The financial narrative of Strategy is undeniably intertwined with the fate of Bitcoin. The company’s strategy of aggressively accumulating BTC has positioned it uniquely in the market, making its stock a popular, albeit volatile, proxy for Bitcoin itself. The challenges presented by the Q4 2025 loss and the steep decline in common stock price highlight the inherent risks of such a concentrated bet. However, the consistent accumulation of Bitcoin, coupled with the strategic pivot to preferred shares for funding, illustrates Strategy’s unwavering long-term vision and its adaptive approach to capital management in a rapidly evolving financial landscape.
Future Outlook
As Strategy moves through the current year, CEO Phong Le’s expectation that STRC will become a "big product" for the company suggests an ongoing commitment to this funding mechanism. The continued transition from equity capital to preferred capital implies that future Bitcoin purchases are likely to be increasingly financed through such instruments. This strategy aims to provide a more stable and less dilutive path for growth, allowing Strategy to maintain its aggressive Bitcoin accumulation without placing undue pressure on its common stock valuation or increasing its debt burden significantly.
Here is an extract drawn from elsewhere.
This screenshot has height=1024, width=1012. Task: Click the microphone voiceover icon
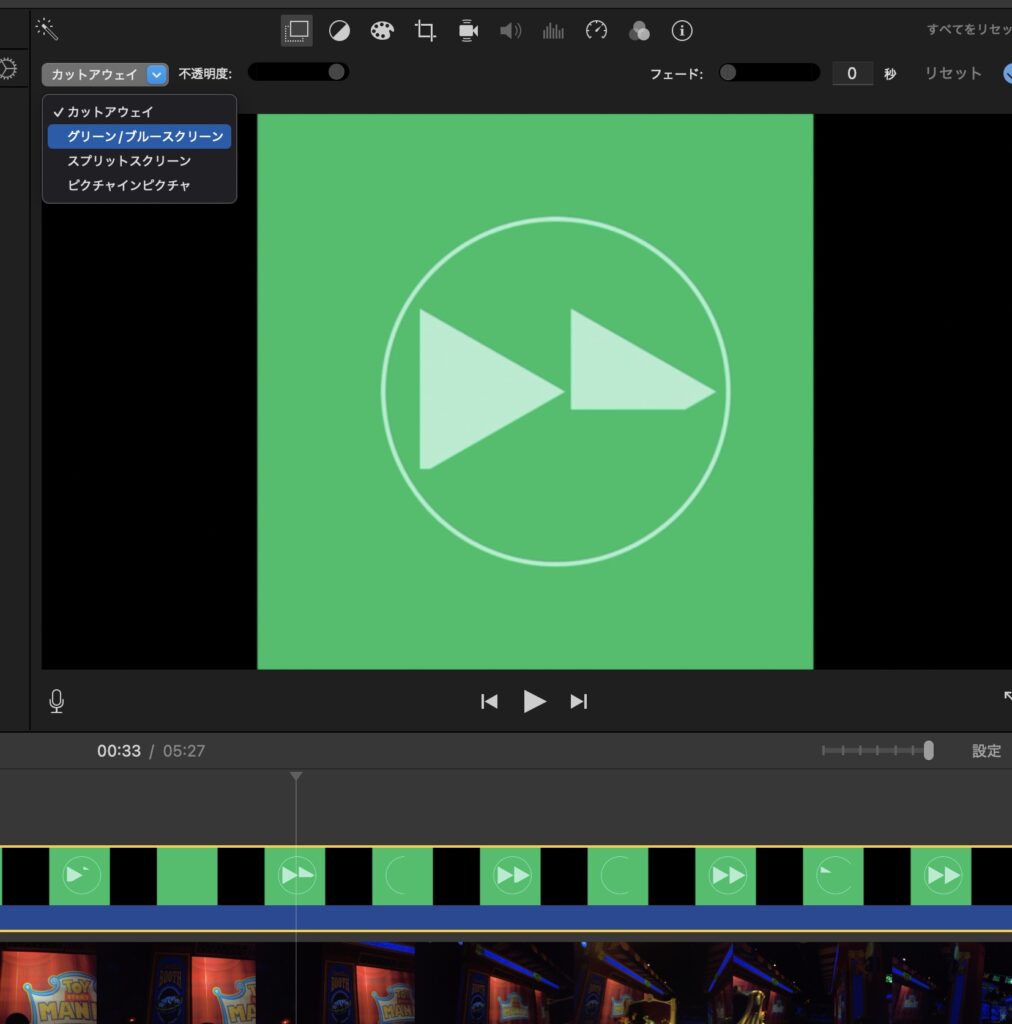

The journey ahead for Strategy will undoubtedly involve navigating persistent market volatility, regulatory developments in the digital asset space, and the continuous evaluation of its capital allocation strategies. However, the recent dividend increase for STRC preferred stock is a clear signal of the company’s intent to optimize its financial instruments to support its overarching goal: to be the leading corporate treasury focused on Bitcoin, demonstrating resilience and strategic adaptability in pursuit of its long-term vision.